Methanobacterium enables high rate electricity-driven autotrophic sulfate reduction
Abstract
The autotrophic reduction of sulfate can be sustained with a cathode as the only electron donor in bioelectrochemical systems (BES). This work studies the effect of inoculum source on autotrophic sulfate reduction start-up and performance of autotrophic sulfide production rates using a biocathode in a fed-batch operation mode. After 180 days, low electron and sulfate consumption was observed using BES controlled at −0.9 V vs. SHE and inoculated with mixed microbial consortia from sewer biofilm reactors, anaerobic sludge and mangrove sediments. However, when an enriched electroactive consortium capable of cathodic CO2 reduction to acetate was used as biocatalyst in combination with the above inocula, the maximal cathodic current increased to −3.4 A m−2 within 55 days at the same applied potential.
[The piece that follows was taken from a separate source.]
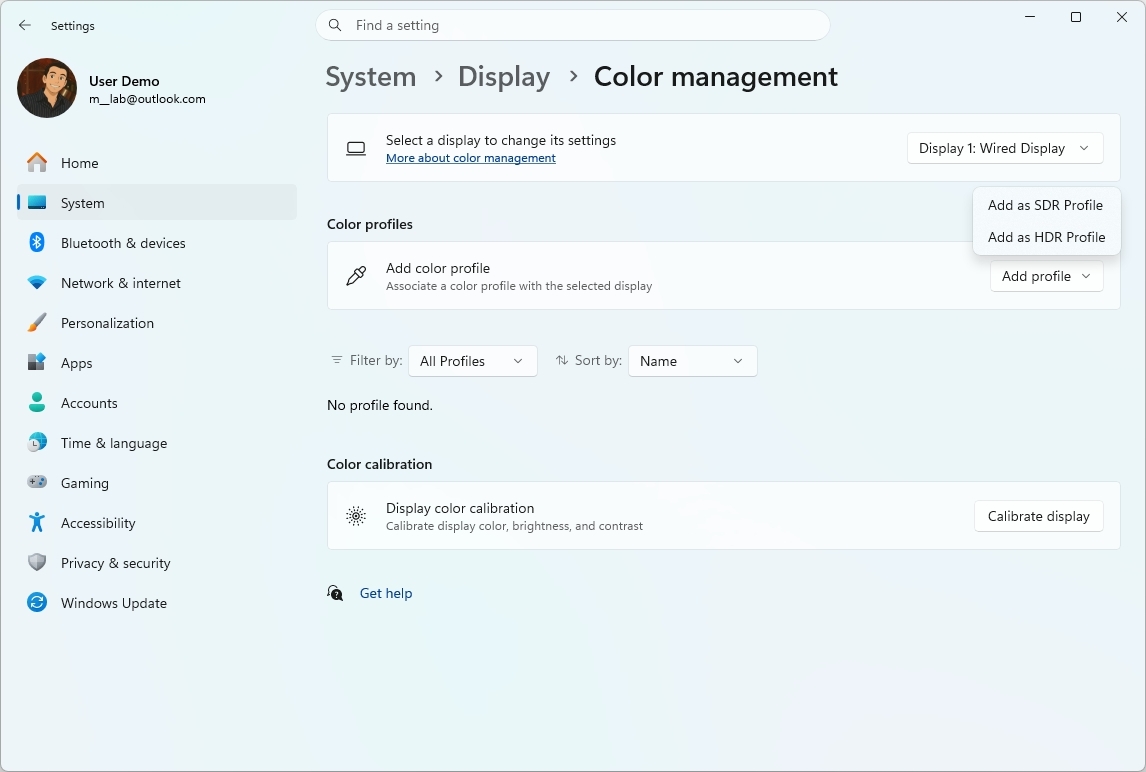Select Add as SDR Profile
Screen dimensions: 1146x772
tap(1045, 205)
High-throughput microbial community sequencing revealed that enhanced performance was likely caused by the enrichment of hydrogen-producing Methanobacterium (26% relative abundance). The biofilm and planktonic cells also contained the autotrophic hydrogen and sulfate consumer Desulfovibrio at 2.8% relative abundance. The resulting microbial community demonstrated sulfate and electron consumption rates of 0.115 ± 0.009 mol SO42−–S per m2 per d and 1.5 ± 0.7 mol m−2 d−1 (39 times higher sulfate reduction rate and 186-fold cathodic electron consumption rate than control reactors with the same configuration but lacking the enriched electroactive consortia). Cyclic voltammetry furthermore revealed a positive shift of the cathodic onset current by ∼0.2 V, which points to the electrocatalytic role of the biocatalyst.